**PROBLEM REQUIREMENTS:** Among the records below, count the lines where "cronico" occurs, and report that total alone.

**SOURCE MATERIAL:**
-----

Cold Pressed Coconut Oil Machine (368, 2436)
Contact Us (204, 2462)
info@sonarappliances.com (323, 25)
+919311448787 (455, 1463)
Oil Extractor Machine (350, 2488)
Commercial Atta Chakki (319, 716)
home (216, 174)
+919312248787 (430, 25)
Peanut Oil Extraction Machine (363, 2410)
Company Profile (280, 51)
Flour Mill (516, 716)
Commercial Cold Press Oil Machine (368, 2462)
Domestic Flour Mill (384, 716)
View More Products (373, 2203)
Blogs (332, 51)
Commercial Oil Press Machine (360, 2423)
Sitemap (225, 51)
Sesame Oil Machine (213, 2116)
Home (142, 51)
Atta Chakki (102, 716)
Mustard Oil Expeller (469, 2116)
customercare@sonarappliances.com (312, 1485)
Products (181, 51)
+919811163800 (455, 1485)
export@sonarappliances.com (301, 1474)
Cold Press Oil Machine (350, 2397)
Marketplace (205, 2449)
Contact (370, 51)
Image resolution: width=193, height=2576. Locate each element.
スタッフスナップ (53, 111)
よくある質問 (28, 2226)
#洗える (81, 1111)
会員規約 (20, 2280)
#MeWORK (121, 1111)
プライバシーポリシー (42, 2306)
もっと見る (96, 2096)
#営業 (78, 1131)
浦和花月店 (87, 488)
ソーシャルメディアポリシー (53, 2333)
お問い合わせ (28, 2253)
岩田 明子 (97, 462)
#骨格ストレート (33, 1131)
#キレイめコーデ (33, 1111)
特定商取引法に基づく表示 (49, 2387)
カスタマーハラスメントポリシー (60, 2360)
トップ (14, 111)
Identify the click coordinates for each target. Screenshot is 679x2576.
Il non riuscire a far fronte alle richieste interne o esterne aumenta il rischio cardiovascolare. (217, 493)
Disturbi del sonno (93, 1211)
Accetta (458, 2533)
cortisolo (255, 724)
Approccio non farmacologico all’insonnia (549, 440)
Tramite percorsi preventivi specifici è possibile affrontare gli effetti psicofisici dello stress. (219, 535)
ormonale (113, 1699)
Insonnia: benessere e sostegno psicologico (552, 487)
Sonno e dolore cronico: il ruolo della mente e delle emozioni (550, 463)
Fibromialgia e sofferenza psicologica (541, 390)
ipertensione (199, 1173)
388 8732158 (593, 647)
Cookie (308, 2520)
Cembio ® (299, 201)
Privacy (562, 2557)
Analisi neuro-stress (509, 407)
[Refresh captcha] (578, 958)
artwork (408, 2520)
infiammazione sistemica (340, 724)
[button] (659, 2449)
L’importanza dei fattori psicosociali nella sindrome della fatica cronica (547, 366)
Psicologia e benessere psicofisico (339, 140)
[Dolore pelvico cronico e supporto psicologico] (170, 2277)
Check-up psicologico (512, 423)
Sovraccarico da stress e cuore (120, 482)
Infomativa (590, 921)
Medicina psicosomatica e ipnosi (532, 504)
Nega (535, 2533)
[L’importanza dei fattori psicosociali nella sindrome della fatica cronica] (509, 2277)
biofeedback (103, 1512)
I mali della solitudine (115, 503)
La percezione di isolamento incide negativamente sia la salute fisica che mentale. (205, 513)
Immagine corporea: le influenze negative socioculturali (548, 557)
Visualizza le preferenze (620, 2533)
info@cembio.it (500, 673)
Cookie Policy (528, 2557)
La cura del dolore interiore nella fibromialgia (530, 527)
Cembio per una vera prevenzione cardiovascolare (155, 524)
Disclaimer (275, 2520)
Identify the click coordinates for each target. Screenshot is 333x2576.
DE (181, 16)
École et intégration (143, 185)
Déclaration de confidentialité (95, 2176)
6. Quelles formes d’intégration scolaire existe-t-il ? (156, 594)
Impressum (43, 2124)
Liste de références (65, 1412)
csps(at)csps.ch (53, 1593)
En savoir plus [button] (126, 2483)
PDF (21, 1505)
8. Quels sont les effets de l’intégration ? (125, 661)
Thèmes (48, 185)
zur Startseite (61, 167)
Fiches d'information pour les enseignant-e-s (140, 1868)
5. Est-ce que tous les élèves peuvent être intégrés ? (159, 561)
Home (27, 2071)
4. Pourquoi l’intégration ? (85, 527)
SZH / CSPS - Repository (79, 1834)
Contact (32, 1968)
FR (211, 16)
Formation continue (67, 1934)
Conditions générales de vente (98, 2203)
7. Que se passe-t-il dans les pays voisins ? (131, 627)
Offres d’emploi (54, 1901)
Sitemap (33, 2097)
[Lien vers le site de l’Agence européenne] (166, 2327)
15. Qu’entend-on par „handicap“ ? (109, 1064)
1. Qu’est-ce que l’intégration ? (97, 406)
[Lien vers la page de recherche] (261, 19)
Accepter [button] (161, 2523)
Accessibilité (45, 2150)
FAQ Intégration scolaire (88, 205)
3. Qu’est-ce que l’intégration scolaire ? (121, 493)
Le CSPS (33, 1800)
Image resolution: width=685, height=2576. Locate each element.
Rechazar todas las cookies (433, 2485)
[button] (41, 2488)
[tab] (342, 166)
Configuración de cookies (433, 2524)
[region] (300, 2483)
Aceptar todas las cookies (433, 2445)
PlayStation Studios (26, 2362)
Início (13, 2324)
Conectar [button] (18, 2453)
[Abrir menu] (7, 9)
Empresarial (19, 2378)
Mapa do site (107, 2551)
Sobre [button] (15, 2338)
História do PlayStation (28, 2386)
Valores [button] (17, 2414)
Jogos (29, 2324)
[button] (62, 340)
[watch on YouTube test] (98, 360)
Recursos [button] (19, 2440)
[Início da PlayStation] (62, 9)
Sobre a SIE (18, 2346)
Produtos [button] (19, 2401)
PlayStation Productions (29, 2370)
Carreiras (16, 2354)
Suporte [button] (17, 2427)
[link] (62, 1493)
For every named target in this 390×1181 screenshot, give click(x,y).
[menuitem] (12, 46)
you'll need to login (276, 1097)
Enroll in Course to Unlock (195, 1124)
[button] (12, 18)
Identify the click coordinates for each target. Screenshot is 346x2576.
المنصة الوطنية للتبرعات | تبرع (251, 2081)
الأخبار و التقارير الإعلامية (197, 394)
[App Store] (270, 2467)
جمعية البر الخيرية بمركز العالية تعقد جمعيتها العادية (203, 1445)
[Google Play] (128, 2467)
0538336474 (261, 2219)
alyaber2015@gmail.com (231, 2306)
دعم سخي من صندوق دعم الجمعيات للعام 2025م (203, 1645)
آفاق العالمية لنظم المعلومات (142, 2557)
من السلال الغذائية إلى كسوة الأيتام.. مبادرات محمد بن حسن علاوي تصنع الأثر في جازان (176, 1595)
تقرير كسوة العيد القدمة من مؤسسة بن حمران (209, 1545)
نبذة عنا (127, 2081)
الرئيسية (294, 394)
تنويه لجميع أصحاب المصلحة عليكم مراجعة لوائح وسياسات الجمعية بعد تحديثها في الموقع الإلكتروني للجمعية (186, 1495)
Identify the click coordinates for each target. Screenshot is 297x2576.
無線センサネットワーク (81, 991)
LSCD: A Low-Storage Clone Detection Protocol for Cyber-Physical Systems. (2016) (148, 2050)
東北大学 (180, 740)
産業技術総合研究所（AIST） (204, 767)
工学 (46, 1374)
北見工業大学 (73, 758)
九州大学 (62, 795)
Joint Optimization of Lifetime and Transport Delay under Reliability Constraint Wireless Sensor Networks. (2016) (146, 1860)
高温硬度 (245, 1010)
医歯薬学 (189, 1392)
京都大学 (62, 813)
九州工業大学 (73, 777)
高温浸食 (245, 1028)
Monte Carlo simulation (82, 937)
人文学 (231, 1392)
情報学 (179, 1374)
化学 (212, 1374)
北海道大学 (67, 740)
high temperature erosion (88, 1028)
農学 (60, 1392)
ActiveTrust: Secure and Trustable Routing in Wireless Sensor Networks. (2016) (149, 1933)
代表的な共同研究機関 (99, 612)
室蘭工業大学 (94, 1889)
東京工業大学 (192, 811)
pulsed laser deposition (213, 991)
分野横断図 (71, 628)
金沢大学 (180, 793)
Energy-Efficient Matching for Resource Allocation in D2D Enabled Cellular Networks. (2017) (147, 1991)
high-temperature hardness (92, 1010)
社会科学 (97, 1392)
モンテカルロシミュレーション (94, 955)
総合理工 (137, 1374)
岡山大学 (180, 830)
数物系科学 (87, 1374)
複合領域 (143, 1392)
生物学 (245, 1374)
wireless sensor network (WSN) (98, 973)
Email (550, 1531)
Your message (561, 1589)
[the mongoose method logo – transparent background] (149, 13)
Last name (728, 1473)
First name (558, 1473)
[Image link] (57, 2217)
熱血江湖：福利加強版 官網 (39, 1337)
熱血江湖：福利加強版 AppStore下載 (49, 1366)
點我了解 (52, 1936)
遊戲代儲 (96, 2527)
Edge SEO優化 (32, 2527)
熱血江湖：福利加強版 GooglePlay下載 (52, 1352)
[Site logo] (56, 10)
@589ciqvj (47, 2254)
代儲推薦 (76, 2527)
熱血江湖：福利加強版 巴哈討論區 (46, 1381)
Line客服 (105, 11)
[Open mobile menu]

-----

**TASK OUTPUT:** 2